This disparity is partly because a significant portion of Ethereum’s tokenized Treasuries are held long-term by institutional investors as on-chain cash management tools or collateral reserves, rather than being frequently used in lending markets. In addition, Ethereum’s RWA assets operate under stricter compliance frameworks, requiring whitelisting and qualified investor verification for DeFi lending participation, which objectively limits asset recirculation.
Three-Way Dynamics: Optimists, Skeptics, and Regulators
There are three main viewpoints on the growth of tokenized Treasuries and their impact on the DeFi ecosystem.
Optimists: Establishing the On-Chain Risk-Free Rate Anchor
The optimistic view sees tokenized Treasuries as establishing an on-chain "risk-free rate anchor," potentially reshaping DeFi collateral pricing and interest rate models at their core. The logic: introducing high-quality, low-volatility, and TradFi-compatible collateral into DeFi will drive lending protocols beyond the closed loop of overcollateralized crypto assets and toward a system linked to traditional asset pricing.

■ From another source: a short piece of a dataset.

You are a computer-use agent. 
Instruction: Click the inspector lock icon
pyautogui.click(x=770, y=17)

From an institutional perspective, BlackRock filed a new SEC registration in May 2026 to launch an Ethereum ERC-20 share class for its ~$7 billion Select Treasury Based Liquidity Fund, alongside a Daily Reinvestment Stablecoin Reserve Vehicle for stablecoin cash management. BNP Paribas has also deployed regulated digital cash products on Ethereum. These moves signal that TradFi giants are scaling up from pilots to full-scale on-chain Treasury offerings.
Some also point out that BUIDL’s largest buyers aren’t traditional financial institutions, but DeFi protocols. Projects like Ethena, Ondo, Frax, and Spark use BUIDL as a building block for their USD products, turning an institutional fund into a foundational asset in the DeFi supply chain.

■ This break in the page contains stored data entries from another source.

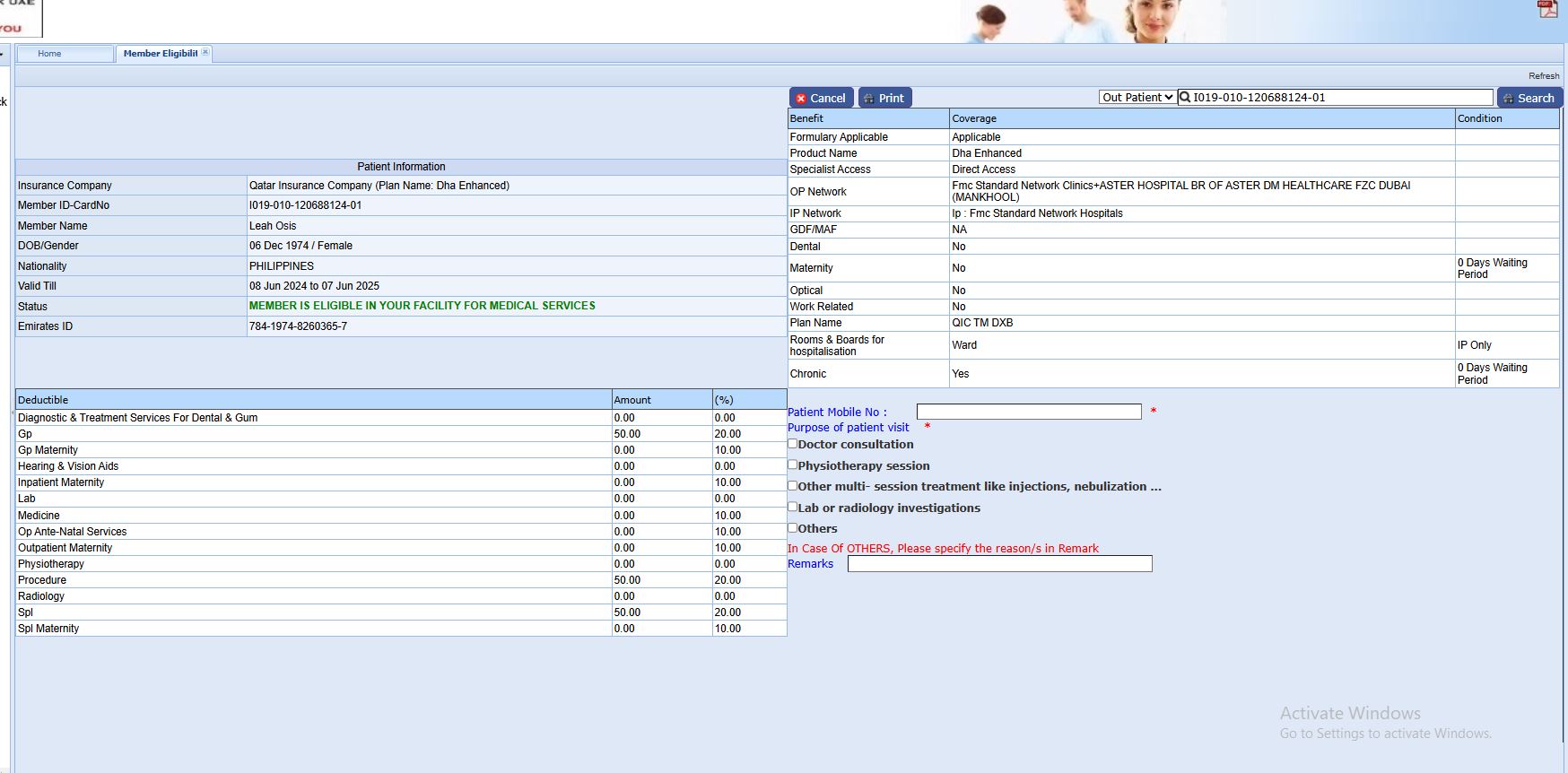This screenshot has height=773, width=1568.
Task: Expand the left sidebar menu arrow
Action: tap(3, 54)
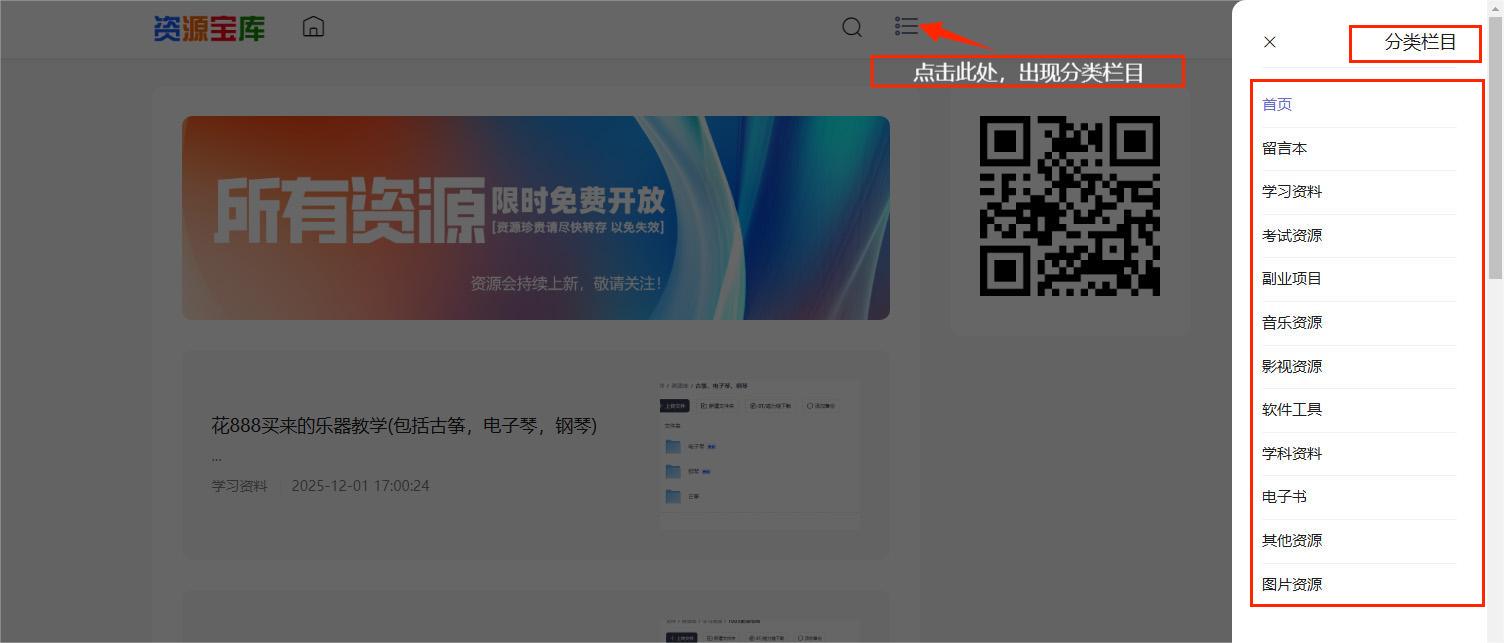Select 学科资料 category
The image size is (1504, 643).
tap(1291, 454)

Skeptics: Idle Assets and Liquidity Concerns
The cautious perspective highlights two issues. First, Ethereum’s RWA assets have a high idle rate in DeFi—only about 6.1% are deployed in lending, far below Solana’s 43.7%. This means a large portion of on-chain Treasuries are simply held, not generating secondary economic value. Second, liquidity for tokenized Treasuries heavily depends on issuer whitelists and redemption mechanisms, which could create redemption backlogs under extreme market conditions. The risk of asset-liability maturity mismatch shouldn’t be overlooked.
Regulators: The Double-Edged Sword of Compliance
On the regulatory front, U.S. crypto legislation has been delayed over the "stablecoin yield compromise" issue. Early drafts stipulated that any stablecoin offering native yield would automatically be classified as a security and fall under SEC oversight. If enacted, this would have profound implications for RWA products like USDY that offer native yield.

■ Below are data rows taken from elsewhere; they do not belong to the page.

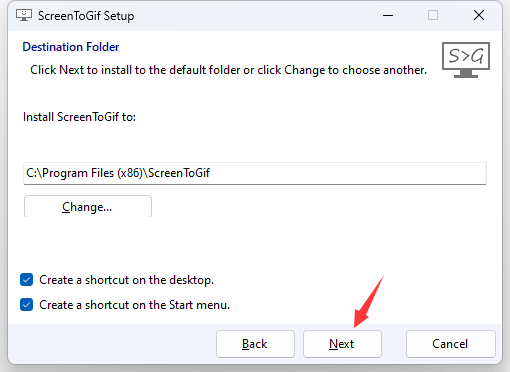Click the 'Create a shortcut on the desktop' label

[126, 280]
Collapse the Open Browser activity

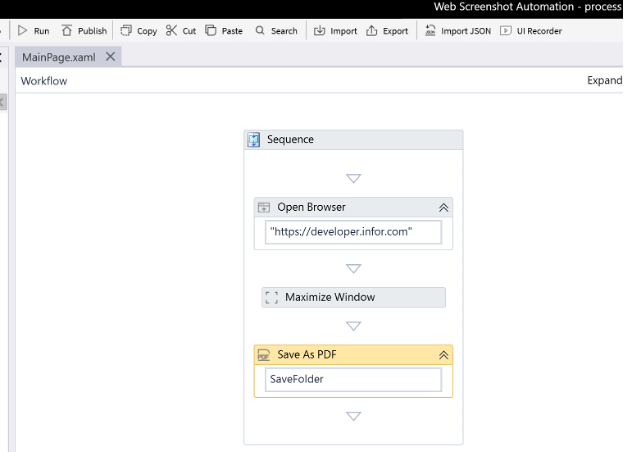click(x=443, y=208)
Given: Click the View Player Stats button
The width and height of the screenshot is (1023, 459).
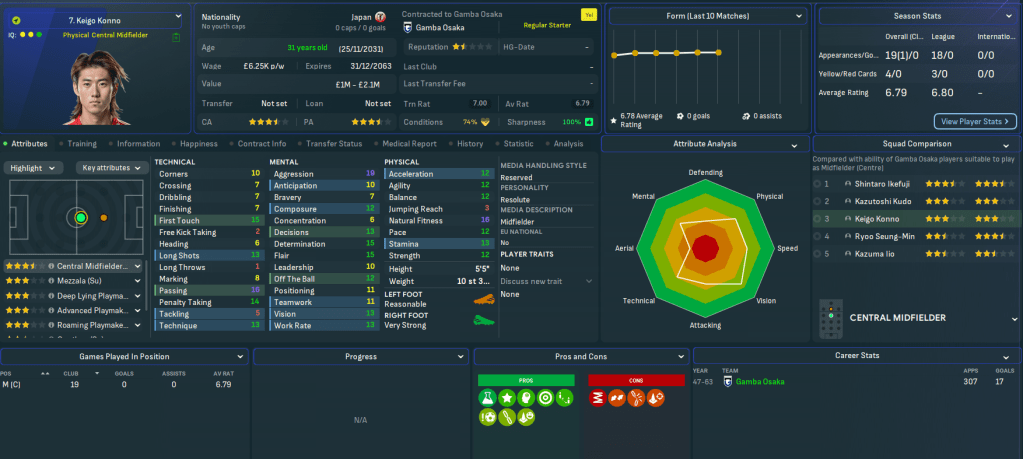Looking at the screenshot, I should tap(974, 121).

Currently, all leading tokenized Treasury projects use a hybrid "off-chain custody + on-chain token issuance" model, relying on SEC registration or exemption for compliance. Clearer regulatory frameworks could accelerate the entry of more sovereign and high-grade corporate bonds to Ethereum. However, they may also raise the bar for market entry, reinforcing the position of established licensed institutions and making it harder for new issuers to compete.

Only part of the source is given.